Alberta Premier Danielle Smith echoed Imperial Oil’s claims that the seepage and spill had had “no effect on waterways or wildlife.” She further suggested that environmental concerns had been “overblown, fuelled by misinformation in the media.” However, this assurance has not been substantiated. Harms to wildlife–as well as to people who have consumed medicines, fish, or game from the affected areas–may not be immediately manifested, and the Athabasca Chipewyan First Nation (ACFN) has already testified that foods from this area have been “shared throughout our community.” ACFN Chief Allan Adam has accused Imperial Oil and the UCP government of conducting a “cover-up” of the seriousness of this pollution, and of trying to minimize the possible harms.
On March 9, the federal minister of Environment and Climate Change, Steven Guilbeault, said: “Our systems are failing Indigenous peoples, clearly.

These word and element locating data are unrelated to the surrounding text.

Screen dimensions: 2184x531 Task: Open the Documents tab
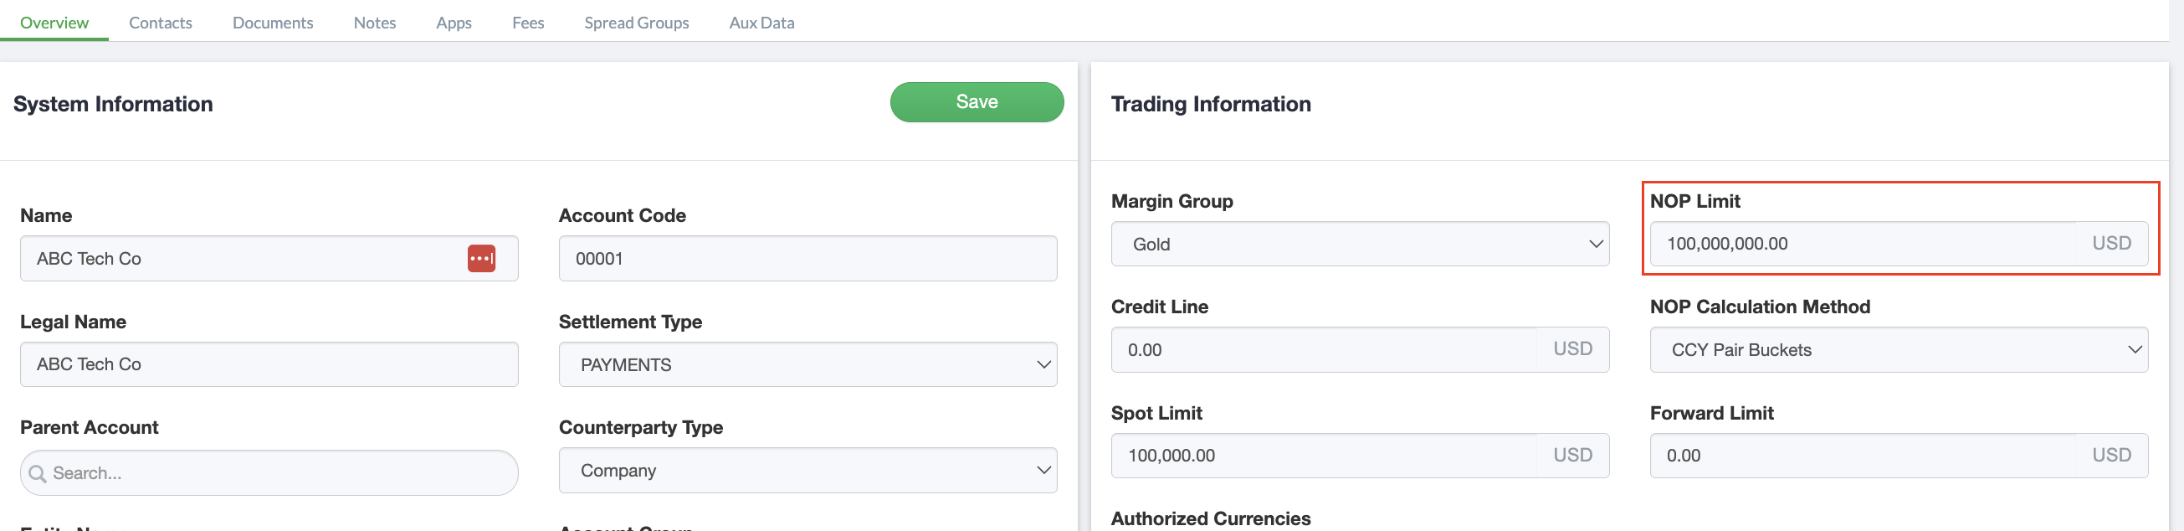pos(272,23)
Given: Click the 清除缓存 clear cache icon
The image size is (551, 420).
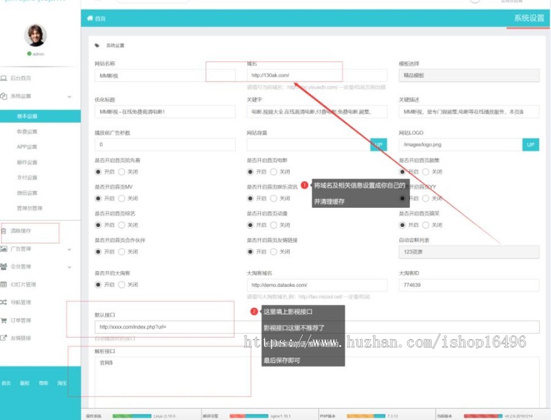Looking at the screenshot, I should tap(5, 231).
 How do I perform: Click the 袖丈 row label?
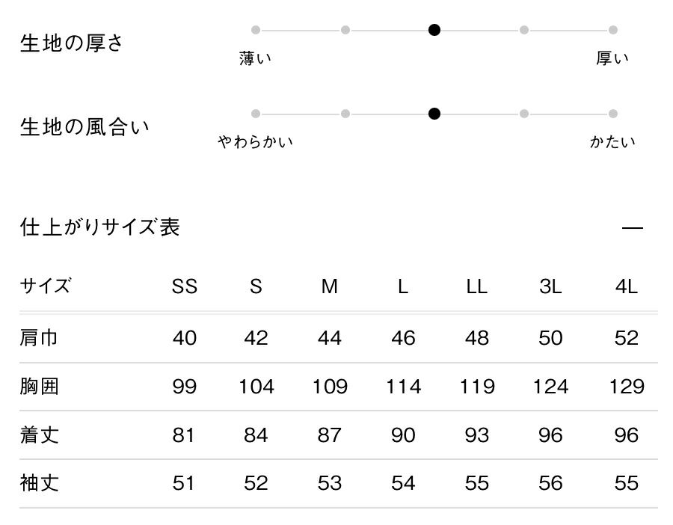[39, 483]
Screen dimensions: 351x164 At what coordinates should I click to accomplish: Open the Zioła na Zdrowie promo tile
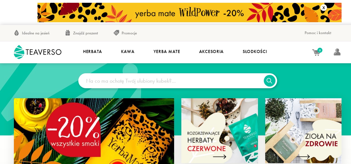(x=303, y=131)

And we need to find solutions.” On March 10, the ECCC issued a Fisheries Act “direction” to Imperial Oil on the finding that tailings had contaminated a fish-bearing water body and ordering a stop to the seepage.
March 10, Dene National Chief Gerald Antoine, Hereditary Chief Sydney Halcrow, and Grand Chief Arthur Noskey of the First Nations of Treaty 8 Alberta, issued a joint statement demanding “accountability for the frequent and unprecedented failures of tailings dams, toxic tailing leaks and spills at the Kearl mine site.”
March 15, at a meeting with his Alberta counterpart, Sonya Savage, Minister Guilbeault “introduced the idea of a joint federal-provincial-Indigenous working group, with participation from the oil companies, to address the immediate concerns around the Kearl Oil Sands Mine situation to restore trust and give transparency to all parties involved. This would include meeting on a regular basis to discuss remediation and containment plans, and improvements to the notification systems for ongoing incidents of spill or seepage.”
March 22, the Dene Nation, Inuvialuit Regional Corporation, and NWT Métis Nation issued a joint statement calling for an investigation of oil sands’ effect on water and air quality, aquatic ecosystems and human health, incorporating traditional knowledge and western science. They further demanded that all governments “engage with Indigenous governments as full partners on regulatory development and reform efforts for tailings management.